It’s been a week since a decent posting. You might say far longer! There has been much whirling in the imp (so-called) mind and too much, at times, to filter effectively. There have been peeps coming and going off the world stage (my world, your world, local or global) – babies born, deaths of the young and old; there have been ailments and arguments, beginnings and completions.
So in this wee contemplation of what might or might not be on my mind, I remembered Jacques in As You Like It, and his ‘seven ages of man’ speech, which, to save your googling fingers, I’ll paste at the end of the posting.
And I realised that Shakespeare is saying only what I keep citing (ad nauseam; I apologise) from Bill Hicks. For Hicks’s ‘it’s only a ride’, see WS’s “all the world’s a stage/and all the men and women merely players.”
Both wise commentaries (overtly or by implication) draw attention to the various parts we play in our lives; different parts with different people, at different times and in different places. I’m not always aware of the parts I am playing until I catch sight of myself, or perhaps spot behaviour I dislike in someone else and realise I am just as guilty of it. What a foul, gut-curling moment that can be. Not only are you seeing your own weakness, but hey, let’s throw some near-as-damn-it hypocrisy into the mix for good measure.
I had the odd, uncanny experience of watching the baby-toddler-child Imp on ’70s technicolor celluloid recently, which added “am I that person still?” / philosopher’s axe wonderings to the uncanny sensation of watching oneself that you get at any point in time. Am I right in thinking that very few of us truly understand how others perceive us? Are you still surprised when you hear a recording of your voice? Do you look at photos and, more often than not, wince at the terrible non-likeness you see? The camera must have caught you as you are just one per cent of the time, right?
Is it at all different for actors, TV presenters, people who are used to their own image, do you think? Do they alter their perception of how others see them because they join the ranks of Others when they watch themselves? Do they find themselves behaving a tiny bit differently as a result? Is it unhealthy to be so self-conscious? To be so eye-led, in fact, by anything (particularly oneself!), instead of being led by consideration of other things: the planet, your family, the job well done etc etc?
Those questions might, to a degree, answer themselves, but I will push: is there in fact gain to be had from that kid of self-knowing (external, not internal)? Can it make you better at all? Perhaps NLP coaches and assertiveness trainers would say yes?

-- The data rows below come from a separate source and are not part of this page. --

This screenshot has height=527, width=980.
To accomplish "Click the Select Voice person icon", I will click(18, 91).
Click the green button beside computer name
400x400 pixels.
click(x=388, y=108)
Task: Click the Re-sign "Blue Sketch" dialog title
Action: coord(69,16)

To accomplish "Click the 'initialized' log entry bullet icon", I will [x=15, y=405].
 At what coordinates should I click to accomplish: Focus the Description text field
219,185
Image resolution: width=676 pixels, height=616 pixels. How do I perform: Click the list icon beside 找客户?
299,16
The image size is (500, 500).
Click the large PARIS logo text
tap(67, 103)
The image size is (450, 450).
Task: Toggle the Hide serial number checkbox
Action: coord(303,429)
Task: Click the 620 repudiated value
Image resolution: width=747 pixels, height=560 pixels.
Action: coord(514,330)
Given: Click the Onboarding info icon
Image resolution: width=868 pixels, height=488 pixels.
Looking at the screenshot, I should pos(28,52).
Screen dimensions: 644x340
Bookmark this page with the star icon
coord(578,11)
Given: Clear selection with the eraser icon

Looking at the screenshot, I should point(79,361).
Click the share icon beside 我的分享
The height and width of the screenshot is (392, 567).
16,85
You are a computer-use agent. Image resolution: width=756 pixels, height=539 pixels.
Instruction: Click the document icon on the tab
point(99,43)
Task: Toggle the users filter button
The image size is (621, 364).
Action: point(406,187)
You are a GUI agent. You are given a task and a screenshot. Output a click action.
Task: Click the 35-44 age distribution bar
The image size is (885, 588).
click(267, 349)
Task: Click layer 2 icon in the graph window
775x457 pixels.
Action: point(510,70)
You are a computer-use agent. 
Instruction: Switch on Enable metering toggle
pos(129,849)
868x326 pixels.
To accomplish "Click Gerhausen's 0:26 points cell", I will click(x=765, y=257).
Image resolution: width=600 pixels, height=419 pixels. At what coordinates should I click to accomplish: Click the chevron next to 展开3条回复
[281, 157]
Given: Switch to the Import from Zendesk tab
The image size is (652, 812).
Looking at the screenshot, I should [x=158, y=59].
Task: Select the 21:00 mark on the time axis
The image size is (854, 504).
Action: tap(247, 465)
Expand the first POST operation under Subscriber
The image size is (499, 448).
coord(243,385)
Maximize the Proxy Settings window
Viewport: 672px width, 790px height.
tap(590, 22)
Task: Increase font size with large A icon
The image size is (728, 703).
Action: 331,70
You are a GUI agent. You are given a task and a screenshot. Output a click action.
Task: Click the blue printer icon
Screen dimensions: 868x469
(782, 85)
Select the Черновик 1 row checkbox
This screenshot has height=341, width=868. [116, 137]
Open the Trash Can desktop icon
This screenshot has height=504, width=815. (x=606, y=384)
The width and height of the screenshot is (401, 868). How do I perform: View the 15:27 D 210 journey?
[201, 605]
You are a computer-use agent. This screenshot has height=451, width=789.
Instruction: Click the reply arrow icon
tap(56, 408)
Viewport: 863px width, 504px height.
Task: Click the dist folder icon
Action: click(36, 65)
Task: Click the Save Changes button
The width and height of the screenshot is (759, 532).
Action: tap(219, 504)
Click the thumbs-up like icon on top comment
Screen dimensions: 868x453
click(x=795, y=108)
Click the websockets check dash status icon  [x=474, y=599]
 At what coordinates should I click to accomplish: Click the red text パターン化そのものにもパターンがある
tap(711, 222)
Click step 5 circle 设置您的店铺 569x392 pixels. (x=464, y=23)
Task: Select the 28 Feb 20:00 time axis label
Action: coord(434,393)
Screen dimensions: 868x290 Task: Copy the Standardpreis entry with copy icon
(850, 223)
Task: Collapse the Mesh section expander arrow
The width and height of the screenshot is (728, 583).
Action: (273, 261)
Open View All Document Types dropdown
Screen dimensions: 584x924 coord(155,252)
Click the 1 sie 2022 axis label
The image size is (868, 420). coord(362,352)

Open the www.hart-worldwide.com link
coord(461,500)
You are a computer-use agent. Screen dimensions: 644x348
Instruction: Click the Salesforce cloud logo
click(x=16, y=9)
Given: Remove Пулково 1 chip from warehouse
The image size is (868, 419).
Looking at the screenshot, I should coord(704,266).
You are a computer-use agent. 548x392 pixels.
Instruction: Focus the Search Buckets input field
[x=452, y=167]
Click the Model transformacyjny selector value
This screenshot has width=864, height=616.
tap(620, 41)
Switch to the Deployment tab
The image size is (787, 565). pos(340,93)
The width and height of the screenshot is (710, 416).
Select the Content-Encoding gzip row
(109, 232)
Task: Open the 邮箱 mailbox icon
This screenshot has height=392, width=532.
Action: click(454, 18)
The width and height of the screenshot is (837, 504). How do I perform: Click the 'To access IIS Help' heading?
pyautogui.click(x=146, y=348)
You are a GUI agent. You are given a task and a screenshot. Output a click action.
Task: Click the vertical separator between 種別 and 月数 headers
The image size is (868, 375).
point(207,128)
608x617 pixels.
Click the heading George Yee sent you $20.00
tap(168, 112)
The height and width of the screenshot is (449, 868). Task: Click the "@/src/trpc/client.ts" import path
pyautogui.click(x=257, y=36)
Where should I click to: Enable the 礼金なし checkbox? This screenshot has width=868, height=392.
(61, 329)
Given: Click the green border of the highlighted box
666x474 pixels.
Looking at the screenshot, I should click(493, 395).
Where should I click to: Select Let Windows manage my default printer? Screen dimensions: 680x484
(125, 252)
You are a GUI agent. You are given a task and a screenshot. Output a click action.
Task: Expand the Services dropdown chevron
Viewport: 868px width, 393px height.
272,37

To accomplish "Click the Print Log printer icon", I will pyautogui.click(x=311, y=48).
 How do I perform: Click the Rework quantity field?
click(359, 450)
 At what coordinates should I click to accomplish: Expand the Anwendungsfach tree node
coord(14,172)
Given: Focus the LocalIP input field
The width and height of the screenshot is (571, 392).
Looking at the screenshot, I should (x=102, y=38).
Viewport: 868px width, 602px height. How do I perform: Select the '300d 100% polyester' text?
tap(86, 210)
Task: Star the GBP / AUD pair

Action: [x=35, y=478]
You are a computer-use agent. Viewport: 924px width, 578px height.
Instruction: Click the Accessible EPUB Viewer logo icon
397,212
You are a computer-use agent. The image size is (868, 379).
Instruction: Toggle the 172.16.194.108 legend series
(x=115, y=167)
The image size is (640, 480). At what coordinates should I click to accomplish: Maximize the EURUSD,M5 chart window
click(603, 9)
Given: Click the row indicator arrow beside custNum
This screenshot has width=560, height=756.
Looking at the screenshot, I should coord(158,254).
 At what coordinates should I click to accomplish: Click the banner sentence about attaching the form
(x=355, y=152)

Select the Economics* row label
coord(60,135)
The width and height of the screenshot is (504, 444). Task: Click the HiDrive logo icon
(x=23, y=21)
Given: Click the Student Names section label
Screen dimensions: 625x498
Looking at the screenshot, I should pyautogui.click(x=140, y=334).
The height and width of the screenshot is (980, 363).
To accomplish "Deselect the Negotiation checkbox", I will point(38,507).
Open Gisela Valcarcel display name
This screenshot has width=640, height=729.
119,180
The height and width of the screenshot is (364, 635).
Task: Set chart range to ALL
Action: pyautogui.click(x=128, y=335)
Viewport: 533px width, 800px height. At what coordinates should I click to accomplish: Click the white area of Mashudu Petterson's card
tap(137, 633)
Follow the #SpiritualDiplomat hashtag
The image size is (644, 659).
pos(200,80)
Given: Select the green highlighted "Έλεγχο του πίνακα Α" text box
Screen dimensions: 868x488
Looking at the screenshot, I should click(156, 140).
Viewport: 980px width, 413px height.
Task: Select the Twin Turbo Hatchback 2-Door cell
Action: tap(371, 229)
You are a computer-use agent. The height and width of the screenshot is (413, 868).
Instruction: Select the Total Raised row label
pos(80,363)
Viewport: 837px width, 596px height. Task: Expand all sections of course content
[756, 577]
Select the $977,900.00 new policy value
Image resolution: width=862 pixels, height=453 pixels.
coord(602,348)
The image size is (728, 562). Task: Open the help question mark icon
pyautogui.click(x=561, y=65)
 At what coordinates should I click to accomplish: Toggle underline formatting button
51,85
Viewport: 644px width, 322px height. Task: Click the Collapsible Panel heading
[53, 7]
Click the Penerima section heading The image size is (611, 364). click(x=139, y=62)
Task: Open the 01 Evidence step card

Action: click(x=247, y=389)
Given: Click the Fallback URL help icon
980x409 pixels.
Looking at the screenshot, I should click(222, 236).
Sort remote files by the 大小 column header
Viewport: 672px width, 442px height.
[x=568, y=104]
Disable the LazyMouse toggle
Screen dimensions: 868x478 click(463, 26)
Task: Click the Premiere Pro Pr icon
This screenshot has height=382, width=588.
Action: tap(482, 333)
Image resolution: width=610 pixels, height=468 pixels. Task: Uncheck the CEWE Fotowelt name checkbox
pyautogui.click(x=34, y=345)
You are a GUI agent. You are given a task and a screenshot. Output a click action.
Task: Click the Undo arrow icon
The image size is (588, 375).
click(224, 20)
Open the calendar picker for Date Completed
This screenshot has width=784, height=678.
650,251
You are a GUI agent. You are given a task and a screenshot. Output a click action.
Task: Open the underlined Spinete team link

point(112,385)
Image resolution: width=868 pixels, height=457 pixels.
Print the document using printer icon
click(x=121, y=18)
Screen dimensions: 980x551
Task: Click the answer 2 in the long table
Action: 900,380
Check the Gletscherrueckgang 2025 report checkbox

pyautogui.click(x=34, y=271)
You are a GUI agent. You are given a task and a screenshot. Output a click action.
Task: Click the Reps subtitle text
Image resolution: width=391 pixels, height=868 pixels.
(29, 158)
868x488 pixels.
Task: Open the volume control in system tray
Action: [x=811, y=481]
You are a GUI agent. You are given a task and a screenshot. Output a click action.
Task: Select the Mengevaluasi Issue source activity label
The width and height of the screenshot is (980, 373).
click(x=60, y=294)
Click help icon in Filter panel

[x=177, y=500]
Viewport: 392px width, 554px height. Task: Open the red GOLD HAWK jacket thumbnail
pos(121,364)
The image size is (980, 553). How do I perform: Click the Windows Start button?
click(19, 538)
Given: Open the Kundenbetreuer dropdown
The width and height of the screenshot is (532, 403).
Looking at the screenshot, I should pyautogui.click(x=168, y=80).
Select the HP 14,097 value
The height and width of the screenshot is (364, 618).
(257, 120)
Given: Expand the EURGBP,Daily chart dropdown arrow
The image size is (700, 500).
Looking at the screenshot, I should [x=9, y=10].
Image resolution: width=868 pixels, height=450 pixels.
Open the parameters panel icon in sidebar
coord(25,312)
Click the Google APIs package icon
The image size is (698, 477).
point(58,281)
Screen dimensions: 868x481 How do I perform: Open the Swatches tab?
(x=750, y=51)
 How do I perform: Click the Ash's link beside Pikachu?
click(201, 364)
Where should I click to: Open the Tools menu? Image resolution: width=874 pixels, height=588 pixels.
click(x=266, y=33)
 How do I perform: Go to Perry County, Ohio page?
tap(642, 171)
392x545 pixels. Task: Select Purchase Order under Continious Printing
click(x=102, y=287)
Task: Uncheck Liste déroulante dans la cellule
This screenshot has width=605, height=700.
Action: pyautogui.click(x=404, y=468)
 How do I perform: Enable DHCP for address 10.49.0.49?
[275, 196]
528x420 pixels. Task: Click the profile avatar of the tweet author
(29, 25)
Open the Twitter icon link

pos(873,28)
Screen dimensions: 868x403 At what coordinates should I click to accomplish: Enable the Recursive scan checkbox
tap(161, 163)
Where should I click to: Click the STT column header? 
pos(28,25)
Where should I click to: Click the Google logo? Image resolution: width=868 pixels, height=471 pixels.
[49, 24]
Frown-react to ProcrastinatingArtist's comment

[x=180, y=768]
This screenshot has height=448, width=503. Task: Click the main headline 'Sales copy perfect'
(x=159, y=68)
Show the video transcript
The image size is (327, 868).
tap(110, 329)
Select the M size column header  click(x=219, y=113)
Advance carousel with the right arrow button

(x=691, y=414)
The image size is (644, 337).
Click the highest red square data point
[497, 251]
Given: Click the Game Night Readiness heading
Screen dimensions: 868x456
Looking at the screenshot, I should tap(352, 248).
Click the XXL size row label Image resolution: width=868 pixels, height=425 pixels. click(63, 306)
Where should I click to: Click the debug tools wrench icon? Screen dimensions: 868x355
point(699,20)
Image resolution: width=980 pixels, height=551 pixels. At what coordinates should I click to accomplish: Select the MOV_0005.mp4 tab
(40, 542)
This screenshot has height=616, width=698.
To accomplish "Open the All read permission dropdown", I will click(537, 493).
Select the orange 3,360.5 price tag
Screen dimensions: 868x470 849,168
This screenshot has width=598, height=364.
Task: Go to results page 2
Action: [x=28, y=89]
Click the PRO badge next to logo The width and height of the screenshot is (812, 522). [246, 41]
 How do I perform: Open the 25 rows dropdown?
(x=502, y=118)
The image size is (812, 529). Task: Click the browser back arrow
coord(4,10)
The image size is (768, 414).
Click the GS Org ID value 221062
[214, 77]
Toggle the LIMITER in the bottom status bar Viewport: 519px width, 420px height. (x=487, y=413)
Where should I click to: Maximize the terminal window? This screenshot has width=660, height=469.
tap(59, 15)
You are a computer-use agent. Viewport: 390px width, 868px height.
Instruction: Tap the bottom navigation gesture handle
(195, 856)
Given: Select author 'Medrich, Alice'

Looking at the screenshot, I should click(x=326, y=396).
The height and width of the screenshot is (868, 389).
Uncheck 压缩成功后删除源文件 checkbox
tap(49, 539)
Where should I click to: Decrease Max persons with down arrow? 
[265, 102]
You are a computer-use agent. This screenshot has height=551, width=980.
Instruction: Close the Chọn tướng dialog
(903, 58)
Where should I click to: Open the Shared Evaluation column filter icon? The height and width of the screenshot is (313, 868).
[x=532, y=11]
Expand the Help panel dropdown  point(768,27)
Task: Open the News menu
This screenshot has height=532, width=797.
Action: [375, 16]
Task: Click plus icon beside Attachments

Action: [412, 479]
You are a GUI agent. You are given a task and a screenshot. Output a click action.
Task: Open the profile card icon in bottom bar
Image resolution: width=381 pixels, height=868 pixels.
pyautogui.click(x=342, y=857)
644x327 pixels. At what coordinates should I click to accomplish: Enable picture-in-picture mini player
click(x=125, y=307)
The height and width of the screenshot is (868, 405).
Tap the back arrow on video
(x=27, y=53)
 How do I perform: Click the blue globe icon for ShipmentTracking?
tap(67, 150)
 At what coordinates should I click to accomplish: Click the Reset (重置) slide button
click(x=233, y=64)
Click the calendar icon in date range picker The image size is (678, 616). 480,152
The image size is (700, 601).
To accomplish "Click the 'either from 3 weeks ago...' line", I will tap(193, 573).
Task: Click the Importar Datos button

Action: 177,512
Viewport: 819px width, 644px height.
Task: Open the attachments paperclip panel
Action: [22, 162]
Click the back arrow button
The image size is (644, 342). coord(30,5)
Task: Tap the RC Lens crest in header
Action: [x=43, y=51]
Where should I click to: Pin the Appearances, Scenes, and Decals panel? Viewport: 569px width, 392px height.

Basta. Time for some bard.
All the world’s a stage,
And all the men and women merely players;
They have their exits and their entrances;
And one man in his time plays many parts,
His acts being seven ages. At first the infant,
Mewling and puking in the nurse’s arms;
And then the whining school-boy, with his satchel
And shining morning face, creeping like snail
Unwillingly to school. And then the lover,
Sighing like furnace, with a woeful ballad
Made to his mistress’ eyebrow. Then a soldier,
Full of strange oaths, and bearded like the pard,
Jealous in honour, sudden and quick in quarrel,
Seeking the bubble reputation
Even in the cannon’s mouth. And then the justice,
In fair round belly with good capon lin’d,
With eyes severe and beard of formal cut,
Full of wise saws and modern instances;
And so he plays his part. The sixth age shifts
Into the lean and slipper’d pantaloon,
With spectacles on nose and pouch on side;
His youthful hose, well sav’d, a world too wide
For his shrunk shank; and his big manly voice,
Turning again toward childish treble, pipes
And whistles in his sound. Last scene of all,
That ends this strange eventful history,
Is second childishness and mere oblivion;
Sans teeth, sans eyes, sans taste, sans everything.”